Most startups and quick-risers promoted publicly are building intellectual property on top of open source software stacks. Aside from avoiding upfront investments towards license, is there any positive impact in doing so?
Several posts on the Internet that I found (http://wrlawfirm.com/BlogWP/featured_business_legal_articles/open-source-can-impact-a-company-valuation/ and http://timreview.ca/article/324 ) seem to agree that using open source software stack has adverse impact on company valuation due to the higher risk in licensing infringement, etc.
What provides a better company valuation:
which one values more: OSS + proprietary IP, or
license ownership + proprietary IP
Start-ups and quick-risers are building upon open-source software for a number of reasons:
I would argue that it is more important to choose the correct tools so that products/services that will generate revenue can be developed within the shortest available time-scales.
I would characterize the first article as FUD. The gist of the article is that if you violate an open source license, you could be sued. That is true, but it is straightforward to use open source software and comply with the licenses. If you want to be really cautious, limit your self to BSD/MIT style licenses, which are very permissive and very easy to comply with.

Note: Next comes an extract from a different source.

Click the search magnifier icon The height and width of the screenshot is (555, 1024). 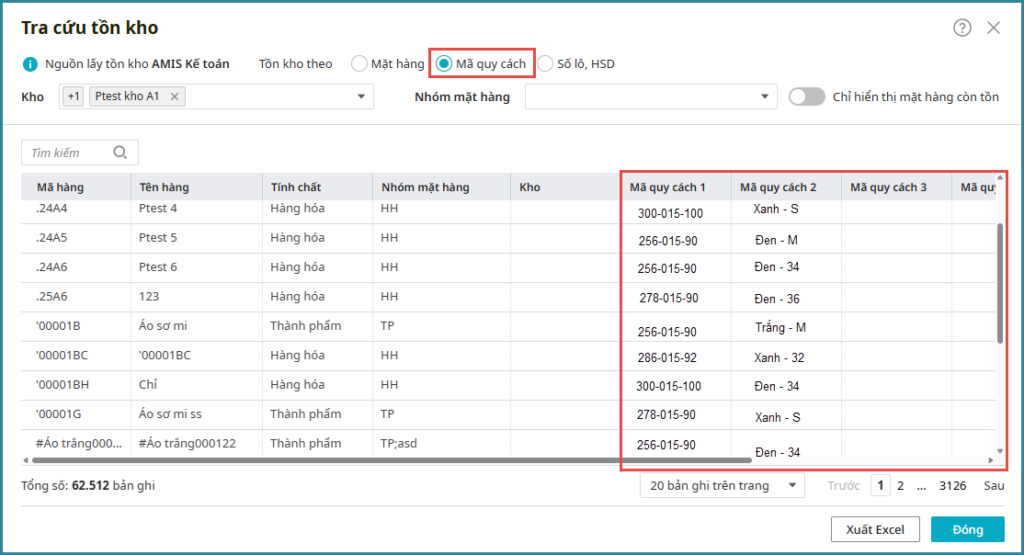(x=121, y=153)
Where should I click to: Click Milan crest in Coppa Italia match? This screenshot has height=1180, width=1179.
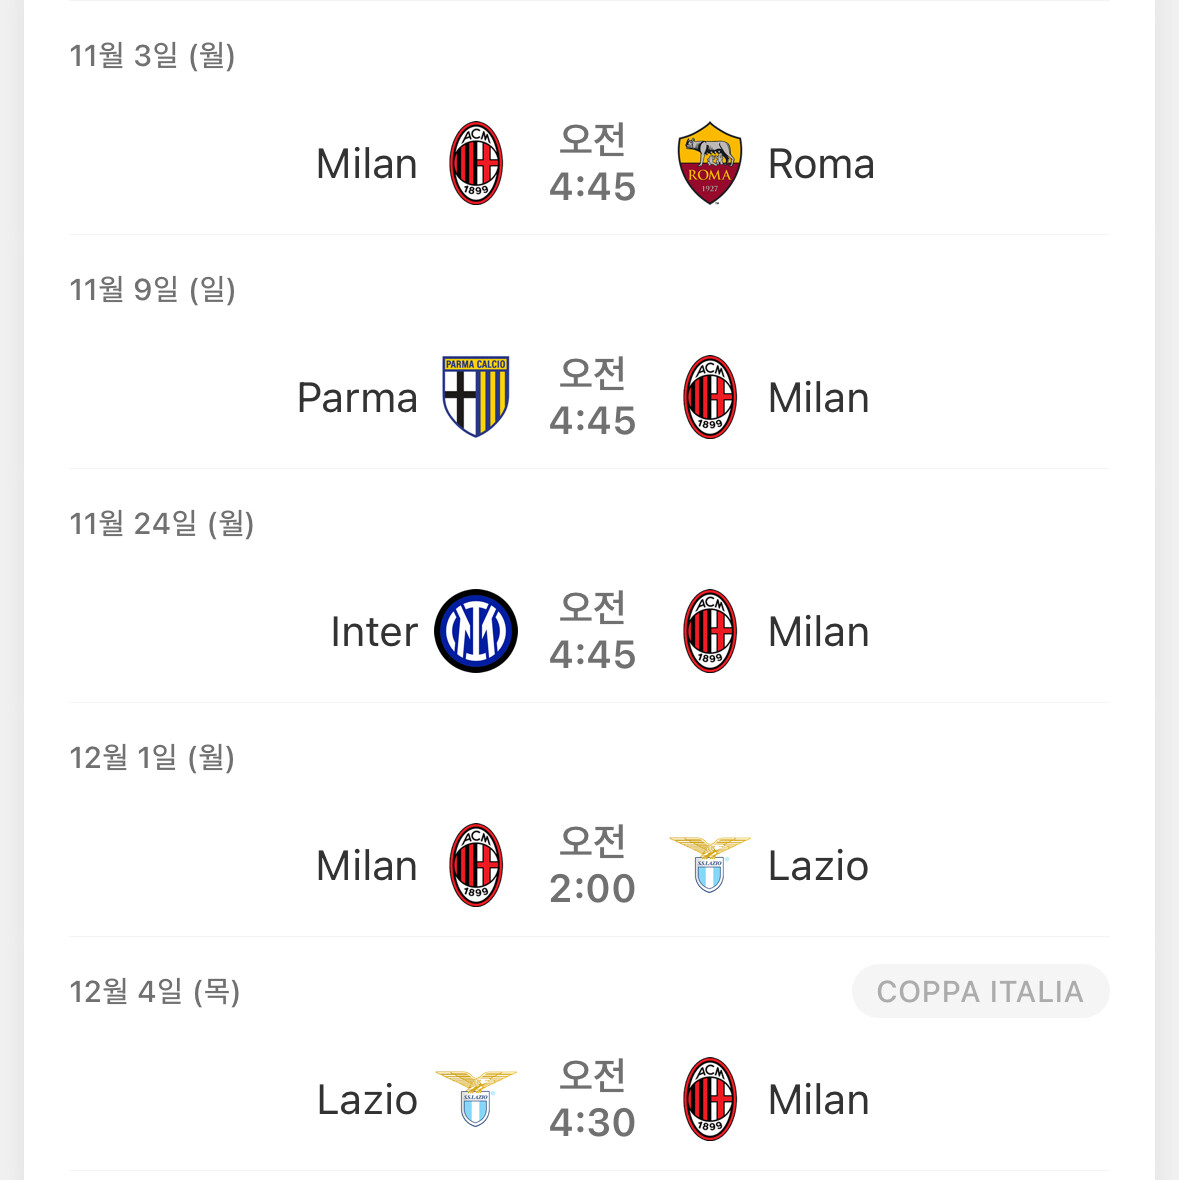tap(710, 1099)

The second article is TL;DR.
I worked at a small startup that got acquired by a very large company. During the acquisition, the acquiring company took a very close look at our use of OSS (and we used a lot). Our use of OSS had no effect on the valuation.
It affects your valuation positively and negatively.
First, negatively. Using open source software will decrease your valuation (from the perspective of the ones doing the valuation), because it's not an asset that belongs to you, and it's not an asset that you control. Had the same software been owned by you, your company would be worth more.
Now, positively. My company developed a product where we used two large, open source software libraries. Had we developed those libraries ourselves, we'd be two years behind where we are today, and worth a lot less.
So, it just depends on how you look at it.
This is honestly too difficult of a question to answer in generalities because in the end, the answer is "it depends."
As Brian said, building upon OSS helps bring your product to market quicker, but at the same time, it's not something that you can control.
In the short term, if you're looking for funding, I would say it devalues your company because it's not an asset you can control.
But once you have a product to market, and you've made tweaks to the OSS to fit your individual requirements as you've gone, and you're finally at the point where it's your product, and you're making money from it, it can possibly increase your value.
If you're looking at being acquired by a company though, it all falls down to how much someone is willing to pay for you.